Zhang defined e-commerce in the mobile internet age. He joined Alibaba in 2007 and Jack Ma appointed him chairman of the group in 2019.
By WU Yangyu, XU Shiqi
Alibaba announced on June 20 that chairman and CEO Daniel Zhang will step down in September. He will continue to head the cloud computing business, one of the six units the tech giants split into this March. Joseph Tsai and Eddie Yongming Wu, two executives that have been with Alibaba since its founding years, will succeed him as chairman and CEO.
Alibaba said last month that cloud computing will be spun off from the group in the next 12 months and seek an IPO independently.
Daniel Zhang shaped Alibaba as we know it today and defined China’s e-commerce in the mobile internet age. He joined Alibaba in 2007 from a gaming company as Taobao’s CFO and became its COO two years later.
Taobao, at that time, was a meeting place for small sellers and consumers, but Zhang invited large brands in and resuscitated the business-to-consumer arm, now known as Tmall.
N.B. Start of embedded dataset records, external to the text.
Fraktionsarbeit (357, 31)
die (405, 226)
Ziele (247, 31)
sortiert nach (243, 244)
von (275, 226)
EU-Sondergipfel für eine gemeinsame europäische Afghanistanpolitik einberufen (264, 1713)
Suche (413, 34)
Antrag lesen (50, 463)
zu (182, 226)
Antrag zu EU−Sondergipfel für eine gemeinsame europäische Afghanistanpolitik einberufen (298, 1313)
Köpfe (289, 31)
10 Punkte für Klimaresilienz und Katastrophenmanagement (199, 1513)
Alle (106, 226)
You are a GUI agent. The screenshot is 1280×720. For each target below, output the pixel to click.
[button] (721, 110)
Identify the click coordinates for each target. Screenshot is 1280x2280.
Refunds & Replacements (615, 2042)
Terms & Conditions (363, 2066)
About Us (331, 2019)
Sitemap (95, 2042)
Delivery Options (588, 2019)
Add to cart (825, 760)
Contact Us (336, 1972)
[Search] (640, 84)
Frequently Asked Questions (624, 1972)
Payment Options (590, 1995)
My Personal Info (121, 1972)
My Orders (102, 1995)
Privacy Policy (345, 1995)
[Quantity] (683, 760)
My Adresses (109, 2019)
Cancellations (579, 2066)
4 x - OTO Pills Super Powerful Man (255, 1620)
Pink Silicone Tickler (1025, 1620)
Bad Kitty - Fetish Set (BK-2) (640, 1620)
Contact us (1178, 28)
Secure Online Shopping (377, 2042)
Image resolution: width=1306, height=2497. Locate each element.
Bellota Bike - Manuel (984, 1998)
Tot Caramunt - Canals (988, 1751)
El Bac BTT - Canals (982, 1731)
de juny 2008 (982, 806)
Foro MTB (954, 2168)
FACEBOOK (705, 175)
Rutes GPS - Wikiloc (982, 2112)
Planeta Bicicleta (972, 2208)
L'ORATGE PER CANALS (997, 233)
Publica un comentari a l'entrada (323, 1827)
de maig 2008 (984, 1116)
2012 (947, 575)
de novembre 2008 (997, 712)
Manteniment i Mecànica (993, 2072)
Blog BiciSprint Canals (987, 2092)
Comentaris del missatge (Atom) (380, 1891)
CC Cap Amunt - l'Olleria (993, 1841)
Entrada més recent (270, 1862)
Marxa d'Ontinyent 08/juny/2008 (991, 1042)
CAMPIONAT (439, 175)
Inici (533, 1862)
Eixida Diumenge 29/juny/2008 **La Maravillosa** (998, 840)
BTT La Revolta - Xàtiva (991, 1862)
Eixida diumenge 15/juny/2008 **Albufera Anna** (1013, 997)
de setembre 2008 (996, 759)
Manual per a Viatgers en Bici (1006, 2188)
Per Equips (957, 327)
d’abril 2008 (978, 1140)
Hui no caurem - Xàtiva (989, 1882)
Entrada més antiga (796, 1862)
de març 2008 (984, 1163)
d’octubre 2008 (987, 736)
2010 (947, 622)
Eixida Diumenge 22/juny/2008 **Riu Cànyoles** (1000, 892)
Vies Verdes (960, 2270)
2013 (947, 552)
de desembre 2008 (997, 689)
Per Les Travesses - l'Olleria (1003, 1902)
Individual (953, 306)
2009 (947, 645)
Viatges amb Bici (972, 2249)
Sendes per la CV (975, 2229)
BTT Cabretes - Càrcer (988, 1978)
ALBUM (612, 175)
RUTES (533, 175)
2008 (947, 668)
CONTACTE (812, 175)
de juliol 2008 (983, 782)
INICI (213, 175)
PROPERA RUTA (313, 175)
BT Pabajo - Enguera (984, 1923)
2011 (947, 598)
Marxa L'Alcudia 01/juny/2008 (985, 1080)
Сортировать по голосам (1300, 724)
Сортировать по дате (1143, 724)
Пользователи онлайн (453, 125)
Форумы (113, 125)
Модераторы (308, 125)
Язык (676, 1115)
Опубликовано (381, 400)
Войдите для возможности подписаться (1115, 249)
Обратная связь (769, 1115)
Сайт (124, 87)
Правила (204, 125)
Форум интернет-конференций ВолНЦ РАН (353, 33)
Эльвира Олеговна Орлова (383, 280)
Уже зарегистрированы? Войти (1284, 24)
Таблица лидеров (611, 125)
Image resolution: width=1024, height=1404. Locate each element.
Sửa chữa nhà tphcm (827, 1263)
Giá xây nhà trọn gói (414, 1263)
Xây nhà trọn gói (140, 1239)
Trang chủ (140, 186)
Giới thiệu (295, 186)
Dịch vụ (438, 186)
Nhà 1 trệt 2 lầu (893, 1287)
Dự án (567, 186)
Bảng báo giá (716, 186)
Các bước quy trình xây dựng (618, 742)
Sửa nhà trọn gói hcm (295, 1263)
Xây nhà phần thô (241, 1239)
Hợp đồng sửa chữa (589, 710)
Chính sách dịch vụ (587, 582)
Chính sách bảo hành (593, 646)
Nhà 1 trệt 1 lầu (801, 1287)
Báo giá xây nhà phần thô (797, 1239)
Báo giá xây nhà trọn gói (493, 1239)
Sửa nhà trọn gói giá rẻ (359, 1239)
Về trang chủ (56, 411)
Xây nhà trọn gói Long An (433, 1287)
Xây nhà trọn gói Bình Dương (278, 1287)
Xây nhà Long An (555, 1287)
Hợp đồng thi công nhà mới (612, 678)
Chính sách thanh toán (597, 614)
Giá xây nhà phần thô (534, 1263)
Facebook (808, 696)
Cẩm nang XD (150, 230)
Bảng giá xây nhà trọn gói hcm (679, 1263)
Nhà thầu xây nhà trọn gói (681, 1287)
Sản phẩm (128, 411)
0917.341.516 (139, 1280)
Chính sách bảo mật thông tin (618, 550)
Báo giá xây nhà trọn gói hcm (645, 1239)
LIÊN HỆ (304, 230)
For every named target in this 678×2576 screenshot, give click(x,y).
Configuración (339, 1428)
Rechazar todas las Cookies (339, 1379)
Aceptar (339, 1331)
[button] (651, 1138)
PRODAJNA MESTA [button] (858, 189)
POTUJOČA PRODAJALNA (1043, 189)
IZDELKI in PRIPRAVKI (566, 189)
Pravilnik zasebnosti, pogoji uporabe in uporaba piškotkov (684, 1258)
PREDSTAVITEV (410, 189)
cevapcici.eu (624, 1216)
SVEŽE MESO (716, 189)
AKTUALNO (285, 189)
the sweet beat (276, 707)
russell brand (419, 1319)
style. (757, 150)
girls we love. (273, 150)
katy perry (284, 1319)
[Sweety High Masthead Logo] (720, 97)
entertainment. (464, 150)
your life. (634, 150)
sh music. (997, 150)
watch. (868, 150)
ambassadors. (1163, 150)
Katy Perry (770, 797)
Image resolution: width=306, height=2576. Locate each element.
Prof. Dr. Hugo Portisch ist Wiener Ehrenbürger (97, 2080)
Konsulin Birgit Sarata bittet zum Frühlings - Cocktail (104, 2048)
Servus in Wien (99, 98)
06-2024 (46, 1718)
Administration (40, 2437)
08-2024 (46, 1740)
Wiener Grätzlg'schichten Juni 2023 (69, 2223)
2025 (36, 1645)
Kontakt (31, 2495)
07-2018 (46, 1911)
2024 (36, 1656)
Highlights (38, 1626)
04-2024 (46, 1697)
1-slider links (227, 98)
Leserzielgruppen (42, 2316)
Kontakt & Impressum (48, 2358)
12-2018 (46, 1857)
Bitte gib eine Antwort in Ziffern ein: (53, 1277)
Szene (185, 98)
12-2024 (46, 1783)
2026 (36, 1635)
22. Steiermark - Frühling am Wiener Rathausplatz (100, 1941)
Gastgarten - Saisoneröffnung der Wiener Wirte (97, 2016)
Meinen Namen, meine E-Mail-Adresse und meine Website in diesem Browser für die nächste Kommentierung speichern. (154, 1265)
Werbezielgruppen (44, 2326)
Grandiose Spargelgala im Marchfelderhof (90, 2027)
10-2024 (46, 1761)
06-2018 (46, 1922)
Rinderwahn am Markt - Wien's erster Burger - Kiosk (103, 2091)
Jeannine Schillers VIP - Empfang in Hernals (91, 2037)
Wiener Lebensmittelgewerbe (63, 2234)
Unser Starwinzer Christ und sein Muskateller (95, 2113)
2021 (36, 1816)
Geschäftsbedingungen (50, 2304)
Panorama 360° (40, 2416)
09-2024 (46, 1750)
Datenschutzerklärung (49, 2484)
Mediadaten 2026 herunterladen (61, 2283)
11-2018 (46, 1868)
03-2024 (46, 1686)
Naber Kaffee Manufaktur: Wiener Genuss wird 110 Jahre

He invented the Single Day sales, and in a less-known but equally significant move, defied a boycott and raised merchant fees to sift out fakes and frauds, paving the way for Taobao’s rise in the next decade.
In 2013, Zhang was appointed COO of Alibaba Group. He convinced the management to “go all in on mobile internet.” By 2015, 289 million people logged into Alibaba sites every month, a third of all smartphone users in China.
Zhang took over from founder Jack Ma and became CEO of Alibaba in 2015. The group, under his helm, expanded in almost every realm in everyday life from cloud computing to food delivery. To move new projects along more quickly, he came up with the "data middle office" to aggregate and process intelligence from all fronts. The structure has since been adopted by all big tech companies in China.
Jack Ma called Zhang “indisputably the best CEO in China” and appointed him chairman of the group in 2019, at Alibaba’s 20-year anniversary. Alibaba was in a 13-quarter streak of robust growth and its shares were on its way to the US$319 peak in October 2020. But in business, the only thing that is constant is change, and change came right afterward.
In November 2020, regulators called a halt to Ant Group’s blockbuster IPO at the eleventh hour. The next year, Alibaba was fined US$2.8 billion in an antitrust suit. Meanwhile, its e-commerce dominance was eroded by aggressive upstarts Douyin and Pinduoduo.
Zhang pushed forward a series of organizational reforms in 2021 to give each business unit more leeway. In a more drastic move, in March, Alibaba split into six units. Each will be independently run and can seek funding.
The split up is seen as a response to the new regulatory and business regime. Given its significance, however, both Ma and Zhang are tight-lipped. Jack Ma, after a year of absence from public view, reappeared in March. He is reported to have met with senior managers of Taobao and Tmall in May and told them to refocus on users and on the very basics of the internet.
In his rare recent appearances, Zhang has only talked about AI and large language models. The open letter announcing his job change was polite but not informative to nosy Alibaba followers. The split-up, he said, is going smoothly. He then thanked his colleagues and said he looked forward to a new journey.